Task list:
**1)** According to the text on rituals and full moon ceremonies, how far back did the items burned from the God Box in May go?
**2)** Continue the text on rituals and full moon ceremonies, starting after its final sentence.

== Extract provided ==

Honoring an intention with ritual helps me persevere when a new habit meets tired me, sad me, or angry me. Rituals are useful, gentle ways to let go or receive.

Ceremonies help me hear my quiet inner voice; and provide practical support to release resentments.

A practice I learned long ago is writing down the thing that weighs me down – acknowledge it. Then slip it in my God Box; turn it over to the Universe. When the nattering committee in my head inevitably circles back to hijack my serenity, I remind myself . . . this is in the hands of the Universe. It’s no longer my burden.

In May I held my first Full Moon Fire Ceremony. It was a Super Moon and a total lunar eclipse. I burned things from my God Box going back 30 years; and enjoyed a sense of release and excitement. New seeds were planted for my next period of growth.

Full Moon – May 2022

June’s Full Strawberry Moon is around the corner. It’s another Super Moon and will be my second fire ceremony. More release – more new seeds. Recognizing the ending of one personal chapter and the movement into new learning, including more on rituals is exciting and energizing.

===
== Information given ==

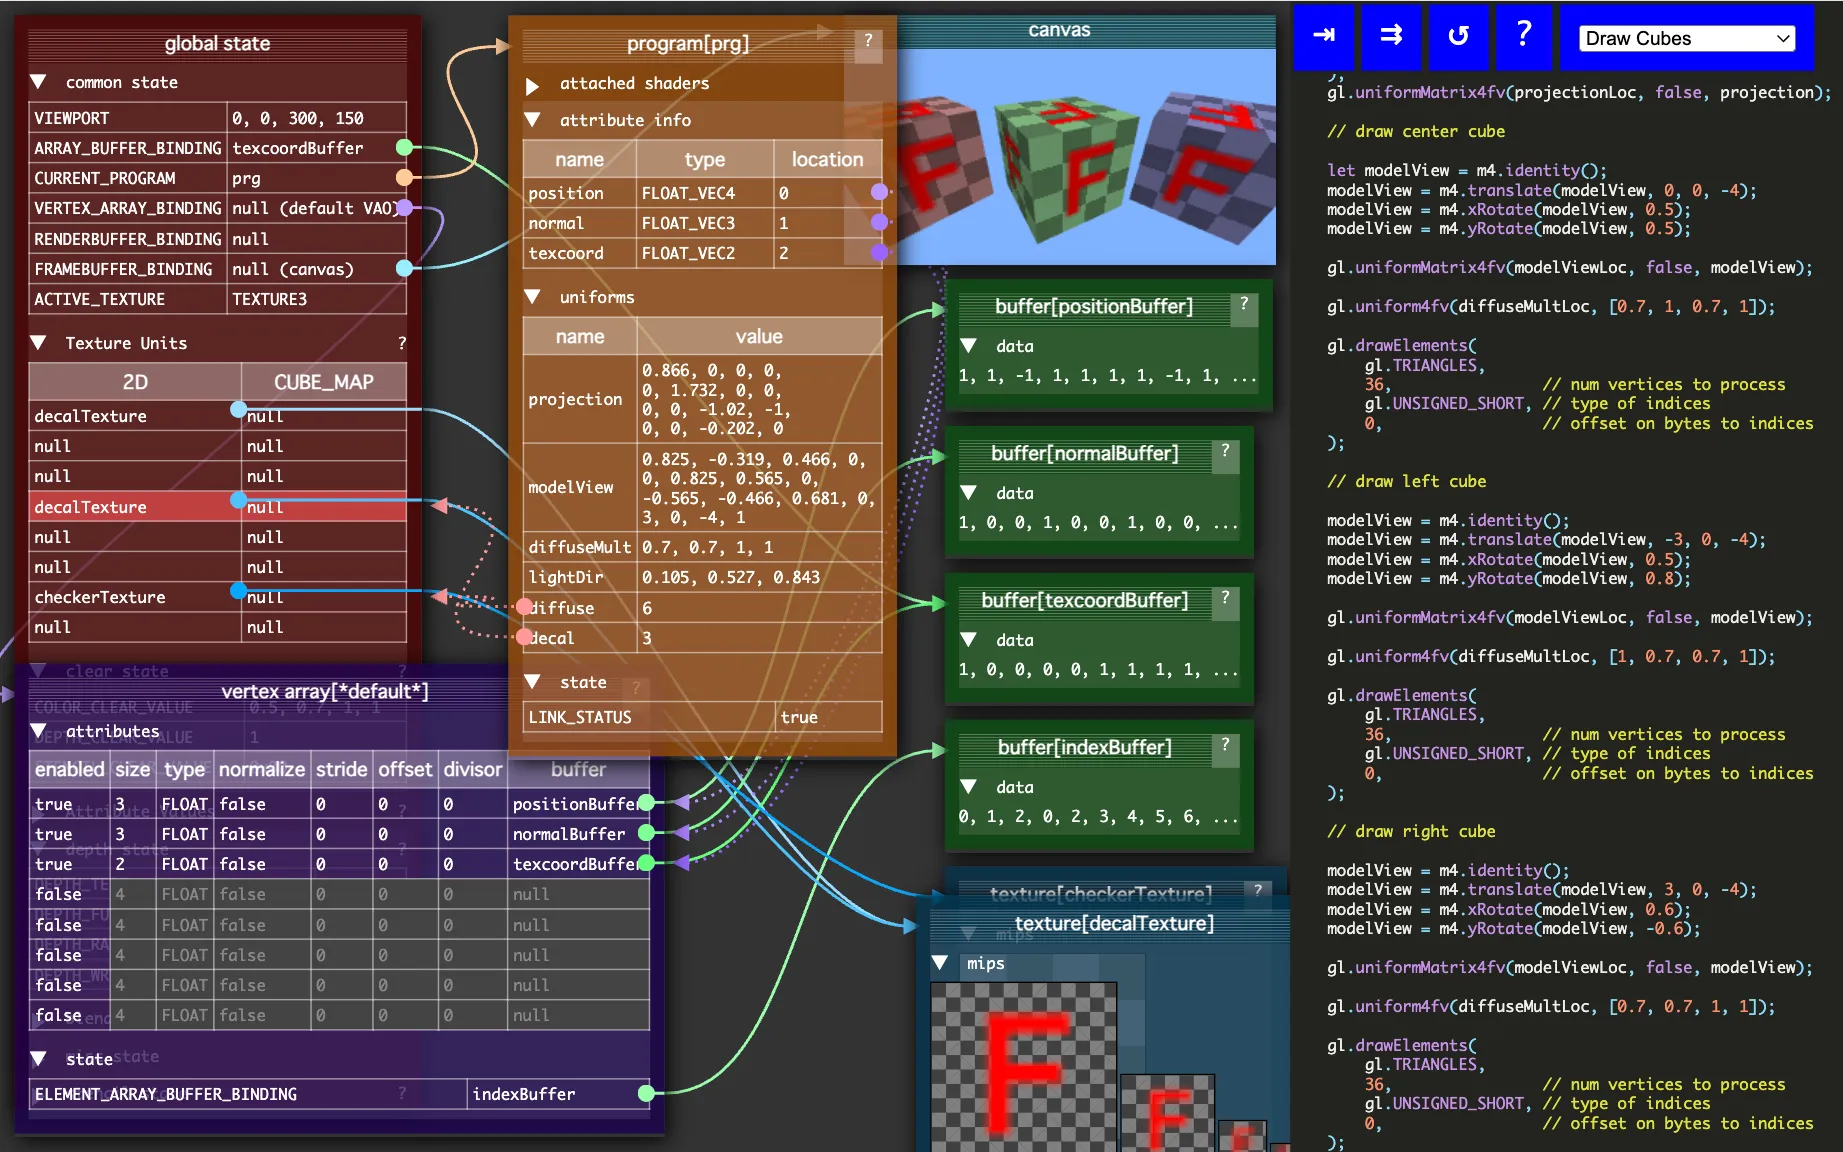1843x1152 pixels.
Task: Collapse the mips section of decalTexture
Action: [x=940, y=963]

===
== Information given ==

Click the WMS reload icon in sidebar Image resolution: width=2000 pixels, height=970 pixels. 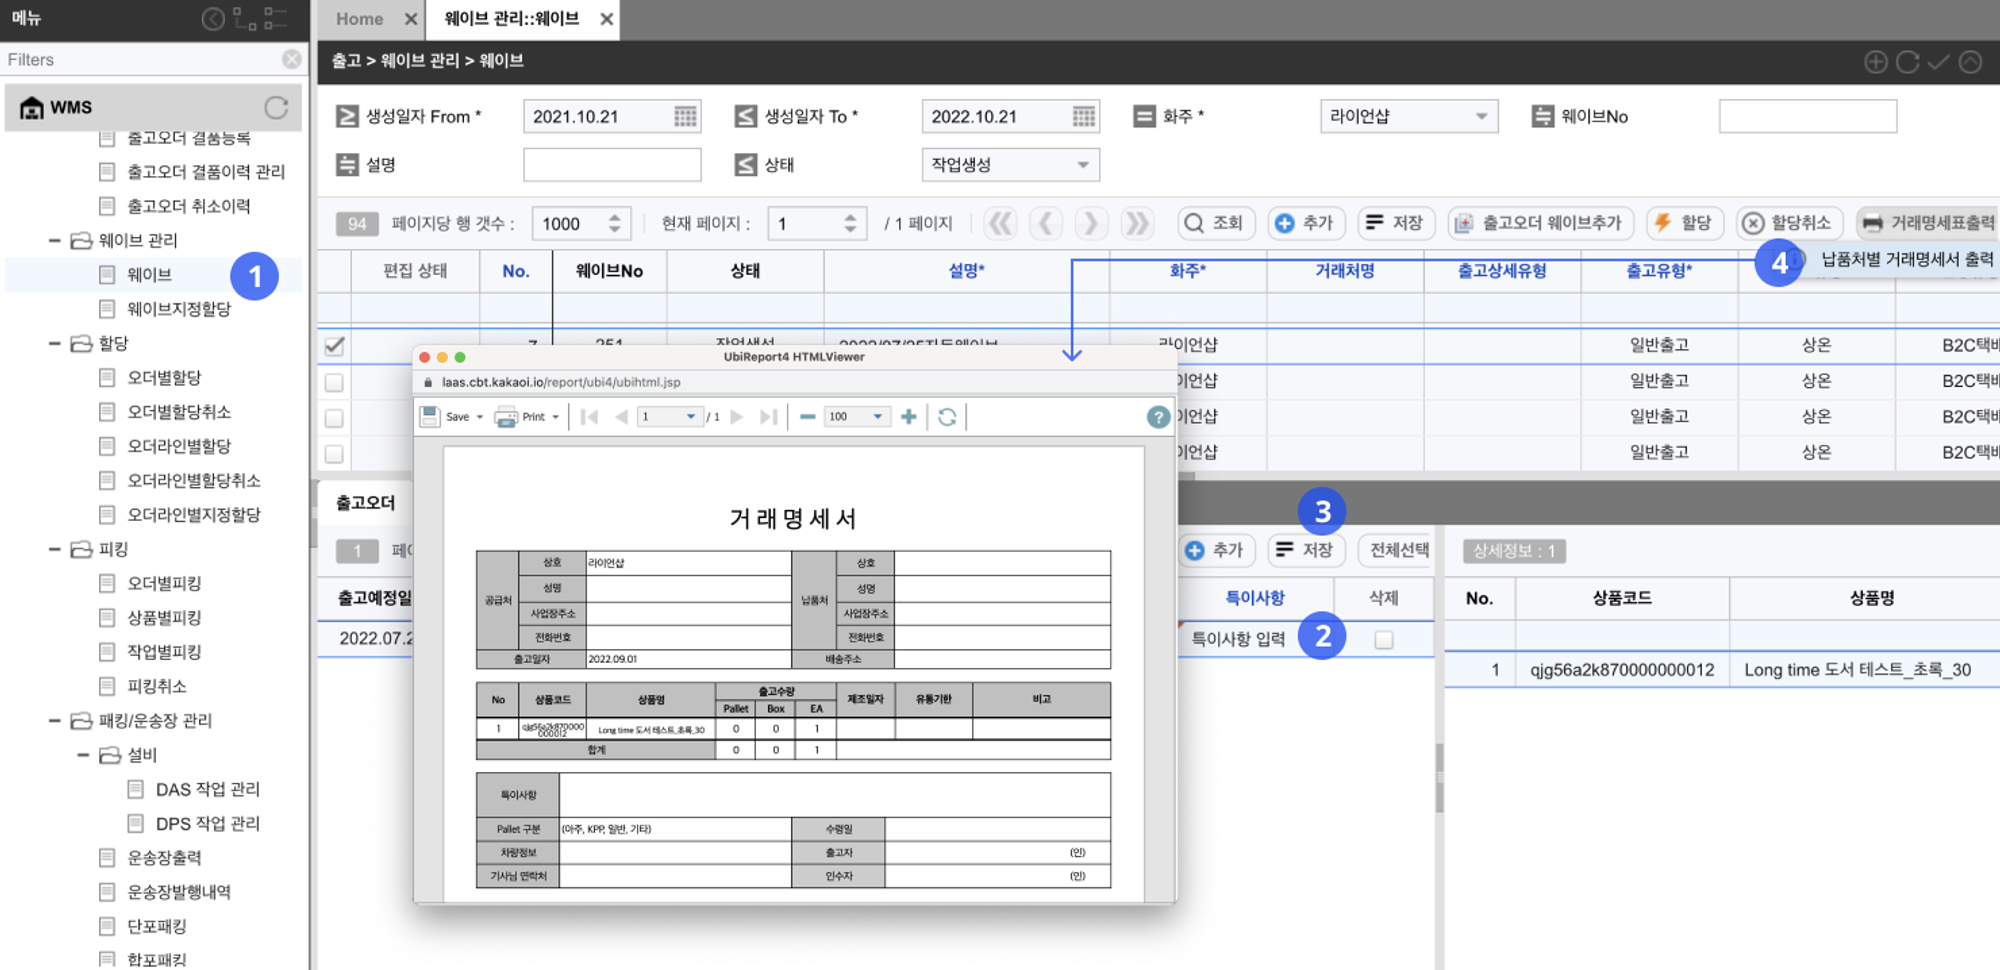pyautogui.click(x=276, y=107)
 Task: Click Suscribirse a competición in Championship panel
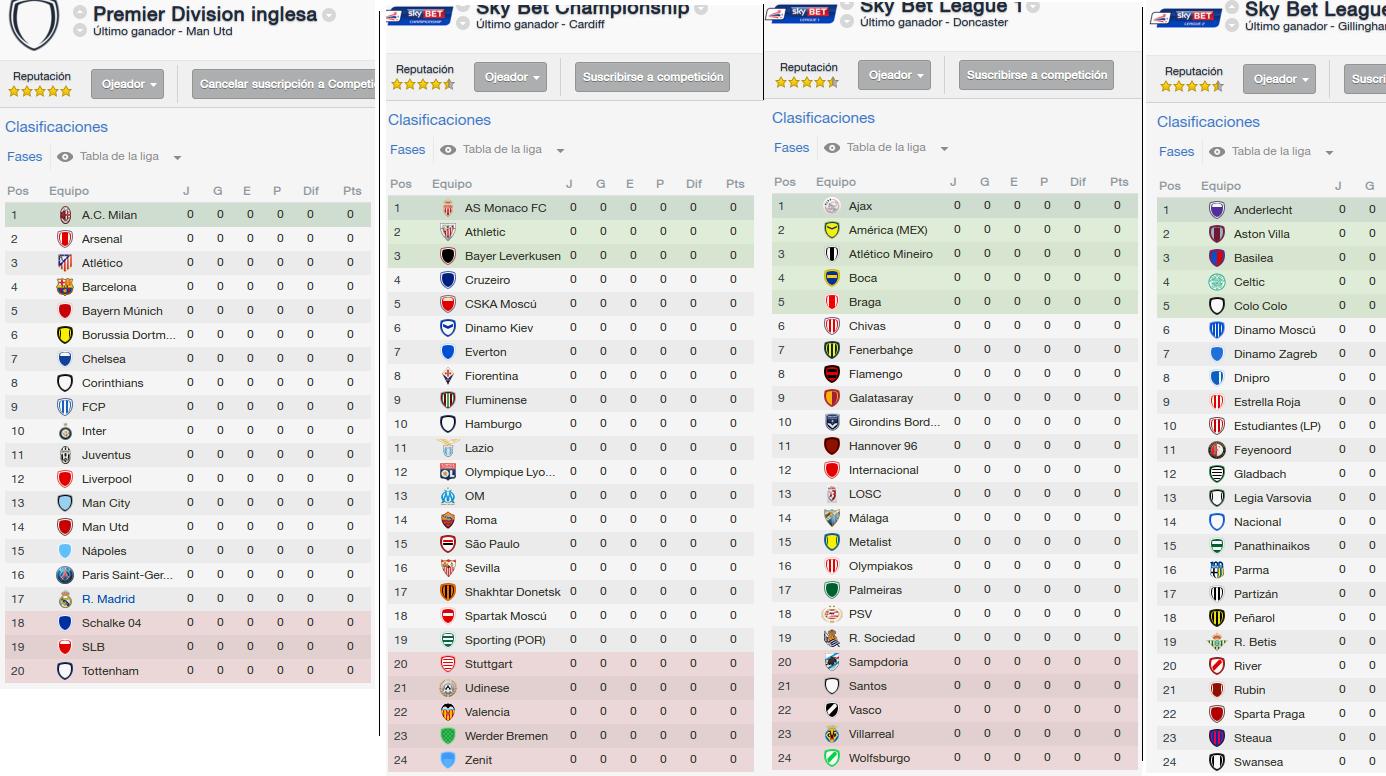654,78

===

Answers to the exercise:
**1)** 30 years

**2)**
Knowing what and when to let go can be unnerving. Rituals help clear the mind and set the heart at ease. The joyful introduction of new seeds – oh so welcome.


Labyrinth; Kayenta, UT

“A ritual is the enactment of a myth. And, by participating in the ritual, you are participating in the myth. And since myth is a projection of the depth wisdom of the psyche, by participating in a ritual, participating in the myth, you are being, as it were, put in accord with that wisdom, which is the wisdom that is inherent within you anyhow. Your consciousness is being re-minded of the wisdom of your own life. I think ritual is terribly important.”